### Page
--- Begin ---
​Captain Christopher York Pease

​Captain Christopher York Pease

Note: The numbers in the square brackets refer to the references which are listed on the ​Captain Christopher Pease References Page.

Christopher York Pease was born on 24th June 1886 at 24 Kensington Palace Gardens, London[3]. He was the second son of Sir Alfred Edward Pease, 2nd Baronet, JP, DL, FRGS, of Pinchinthorpe, Guisborough, Yorkshire.

Sir Alfred was at one point MP for York and Cleveland, and also Resident Magistrate and Head of Native Affairs in the eastern Transvaal. His mother, who died in 1910, was Dame Helen Ann Pease, the daughter of Sir Richard Nicholas Fowler, 1st Baronet, MP, of Gastard, Wiltshire. His elder brother, Edward Pease (Coll.1894-1899), was severely wounded in Flanders in 1915 but survived to inherit his father’s title in 1939.

Christopher Pease spent much of his childhood in Algeria and on the Continent, and this gave him a lifelong love of travel. He came to Winchester from Horris Hill, Newbury, and in his last year stood on dress for OTH XV. He was a good shot with a rifle, and The Wykehamist (574, June 1918) assessed his athletic abilities in the following terms:
“Fond of games, he made his best mark at football and as a long-distance runner, and after leaving school was a good follower on foot with the local packs of harriers and beagles... He was a fine rider to hounds from earliest boyhood; as a mere child he won his spurs as the best rider in a large class at the Yorkshire Show at York, and was never happier than when at the top of the hunt with Cleveland or Hurworth Hounds.”

A few months after leaving school, having spent some time with his parents in the eastern Transvaal, he entered the offices of the family colliery business, Pease and Partners (Limited), Darlington, and was appointed a director soon afterwards

On December 22nd 1910, at Ingleby Arncliffe Church, Christopher Pease married Miss Philippa Margaret Johnson, the youngest daughter of Major Walter Johnson and Margaret Florence Bell[4], of Arncliffe Hall, Yorkshire.

Christopher and his wife lived at The Hollins, East Rounton which is 3 miles from Ingleby Arncliffe. He  painted the mural on the wall at The Hollins[5].
--- End ---
[Recorded data]
--- Begin ---
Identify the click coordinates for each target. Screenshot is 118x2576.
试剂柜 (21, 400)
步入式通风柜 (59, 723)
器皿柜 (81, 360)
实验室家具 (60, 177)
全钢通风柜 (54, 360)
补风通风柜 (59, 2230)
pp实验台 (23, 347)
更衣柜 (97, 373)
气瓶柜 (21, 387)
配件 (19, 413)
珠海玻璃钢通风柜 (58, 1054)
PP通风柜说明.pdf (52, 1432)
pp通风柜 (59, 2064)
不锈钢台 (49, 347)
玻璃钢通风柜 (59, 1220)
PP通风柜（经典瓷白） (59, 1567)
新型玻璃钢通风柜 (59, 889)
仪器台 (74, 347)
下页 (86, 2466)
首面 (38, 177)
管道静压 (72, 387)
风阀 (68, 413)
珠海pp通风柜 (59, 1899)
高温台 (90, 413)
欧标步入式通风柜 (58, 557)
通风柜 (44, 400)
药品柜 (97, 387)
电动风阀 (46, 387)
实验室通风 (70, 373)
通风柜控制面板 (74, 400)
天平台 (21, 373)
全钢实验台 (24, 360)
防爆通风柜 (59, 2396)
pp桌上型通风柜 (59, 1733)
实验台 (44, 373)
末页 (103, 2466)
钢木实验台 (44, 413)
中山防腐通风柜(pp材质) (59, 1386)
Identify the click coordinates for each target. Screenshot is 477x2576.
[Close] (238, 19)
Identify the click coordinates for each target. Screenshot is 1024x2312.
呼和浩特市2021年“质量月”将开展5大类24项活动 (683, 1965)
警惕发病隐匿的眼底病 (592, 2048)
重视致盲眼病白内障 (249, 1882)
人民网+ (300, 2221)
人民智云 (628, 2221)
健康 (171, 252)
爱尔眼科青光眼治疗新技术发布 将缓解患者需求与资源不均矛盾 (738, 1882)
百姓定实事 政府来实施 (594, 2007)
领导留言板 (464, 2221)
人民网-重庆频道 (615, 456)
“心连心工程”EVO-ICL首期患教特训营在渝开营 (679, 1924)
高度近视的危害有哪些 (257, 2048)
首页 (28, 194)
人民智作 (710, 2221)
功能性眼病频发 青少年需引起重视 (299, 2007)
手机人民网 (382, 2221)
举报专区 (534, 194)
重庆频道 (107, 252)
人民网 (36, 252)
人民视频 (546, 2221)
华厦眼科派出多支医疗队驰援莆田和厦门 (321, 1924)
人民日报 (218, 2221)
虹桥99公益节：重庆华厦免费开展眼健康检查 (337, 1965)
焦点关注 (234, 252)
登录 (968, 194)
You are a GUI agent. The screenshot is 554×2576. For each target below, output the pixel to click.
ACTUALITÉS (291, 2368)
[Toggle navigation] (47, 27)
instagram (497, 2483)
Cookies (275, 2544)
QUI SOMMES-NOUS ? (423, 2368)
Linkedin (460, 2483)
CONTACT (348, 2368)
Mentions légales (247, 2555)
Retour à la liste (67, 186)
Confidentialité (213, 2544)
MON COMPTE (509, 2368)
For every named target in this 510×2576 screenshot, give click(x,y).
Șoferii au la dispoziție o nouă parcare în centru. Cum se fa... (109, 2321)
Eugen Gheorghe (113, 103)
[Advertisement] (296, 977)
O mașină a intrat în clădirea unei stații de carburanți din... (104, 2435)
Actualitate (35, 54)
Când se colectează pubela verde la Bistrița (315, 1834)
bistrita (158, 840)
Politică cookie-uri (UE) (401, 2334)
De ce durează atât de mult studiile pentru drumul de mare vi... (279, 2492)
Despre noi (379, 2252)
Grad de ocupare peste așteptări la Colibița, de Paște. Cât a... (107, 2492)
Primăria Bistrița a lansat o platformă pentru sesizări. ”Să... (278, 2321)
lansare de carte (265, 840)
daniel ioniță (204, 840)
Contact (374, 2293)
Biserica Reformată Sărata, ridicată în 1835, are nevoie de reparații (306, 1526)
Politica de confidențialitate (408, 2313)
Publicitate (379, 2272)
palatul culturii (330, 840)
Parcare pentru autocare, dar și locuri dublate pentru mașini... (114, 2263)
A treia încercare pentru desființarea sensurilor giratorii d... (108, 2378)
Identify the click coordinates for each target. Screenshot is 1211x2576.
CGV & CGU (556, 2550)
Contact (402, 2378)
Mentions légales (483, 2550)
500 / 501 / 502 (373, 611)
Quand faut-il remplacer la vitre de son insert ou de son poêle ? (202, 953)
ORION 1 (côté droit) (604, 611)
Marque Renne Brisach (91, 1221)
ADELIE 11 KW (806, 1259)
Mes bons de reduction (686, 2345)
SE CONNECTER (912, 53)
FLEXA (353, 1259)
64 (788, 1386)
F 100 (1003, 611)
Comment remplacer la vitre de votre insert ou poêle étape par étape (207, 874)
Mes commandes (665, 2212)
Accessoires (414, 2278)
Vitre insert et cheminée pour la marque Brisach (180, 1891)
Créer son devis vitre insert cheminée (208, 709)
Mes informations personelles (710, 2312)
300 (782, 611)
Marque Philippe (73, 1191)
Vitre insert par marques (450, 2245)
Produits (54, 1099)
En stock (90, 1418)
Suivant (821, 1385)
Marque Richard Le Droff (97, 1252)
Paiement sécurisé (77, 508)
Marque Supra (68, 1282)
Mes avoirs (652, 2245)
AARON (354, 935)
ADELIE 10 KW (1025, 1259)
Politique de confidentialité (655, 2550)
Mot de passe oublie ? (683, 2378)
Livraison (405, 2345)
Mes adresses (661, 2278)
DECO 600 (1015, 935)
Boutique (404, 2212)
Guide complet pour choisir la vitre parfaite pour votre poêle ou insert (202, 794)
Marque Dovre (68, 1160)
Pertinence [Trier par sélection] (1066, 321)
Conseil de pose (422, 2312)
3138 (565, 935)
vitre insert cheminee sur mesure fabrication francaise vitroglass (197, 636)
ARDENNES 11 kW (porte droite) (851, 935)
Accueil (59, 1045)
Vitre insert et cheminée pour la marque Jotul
--- End ---
### Request
Translate this sentence from the biography of Christopher Pease into French: "Christopher Pease spent much of his childhood in Algeria and on the Continent, and this gave him a lifelong love of travel." These rows were taken from a different source than the text.

### Exercise response
Christopher Pease a passé une grande partie de son enfance en Algérie et sur le Continent, ce qui lui a donné un amour des voyages qui a duré toute sa vie.